[Start of section]

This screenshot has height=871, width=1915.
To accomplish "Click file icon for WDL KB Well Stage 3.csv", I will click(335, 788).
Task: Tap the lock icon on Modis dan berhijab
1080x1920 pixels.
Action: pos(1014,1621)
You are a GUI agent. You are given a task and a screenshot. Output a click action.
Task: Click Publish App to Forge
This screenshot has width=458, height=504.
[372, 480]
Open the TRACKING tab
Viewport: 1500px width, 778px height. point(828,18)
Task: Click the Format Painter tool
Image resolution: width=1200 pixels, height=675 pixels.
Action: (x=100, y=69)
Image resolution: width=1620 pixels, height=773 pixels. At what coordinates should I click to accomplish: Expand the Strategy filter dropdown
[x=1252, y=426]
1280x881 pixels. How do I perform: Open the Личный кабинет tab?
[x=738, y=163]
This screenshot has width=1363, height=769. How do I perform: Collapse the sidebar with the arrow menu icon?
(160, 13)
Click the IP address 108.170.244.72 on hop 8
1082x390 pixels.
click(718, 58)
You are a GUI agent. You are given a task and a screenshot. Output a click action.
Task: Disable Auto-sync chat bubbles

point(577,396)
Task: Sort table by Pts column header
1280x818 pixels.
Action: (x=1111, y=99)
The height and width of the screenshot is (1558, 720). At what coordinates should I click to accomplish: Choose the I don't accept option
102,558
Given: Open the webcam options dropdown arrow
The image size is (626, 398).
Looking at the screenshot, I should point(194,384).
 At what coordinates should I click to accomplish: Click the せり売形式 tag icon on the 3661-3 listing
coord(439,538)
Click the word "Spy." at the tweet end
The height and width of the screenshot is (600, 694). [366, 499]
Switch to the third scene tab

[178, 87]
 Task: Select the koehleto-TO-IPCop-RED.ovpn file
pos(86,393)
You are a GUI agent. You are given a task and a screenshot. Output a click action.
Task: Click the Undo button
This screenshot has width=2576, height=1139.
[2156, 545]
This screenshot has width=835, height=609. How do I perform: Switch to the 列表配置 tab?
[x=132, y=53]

[End of section]

• [TASK INSTRUCTIONS]: Here the answer is the exact run of lines above, from the line with "Task: Select the" down to the last, and nothing else.

• [SOLUTION TO THE PROBLEM]:
 Task: Select the koehleto-TO-IPCop-RED.ovpn file
pos(86,393)
You are a GUI agent. You are given a task and a screenshot. Output a click action.
Task: Click the Undo button
This screenshot has width=2576, height=1139.
[2156, 545]
This screenshot has width=835, height=609. How do I perform: Switch to the 列表配置 tab?
[x=132, y=53]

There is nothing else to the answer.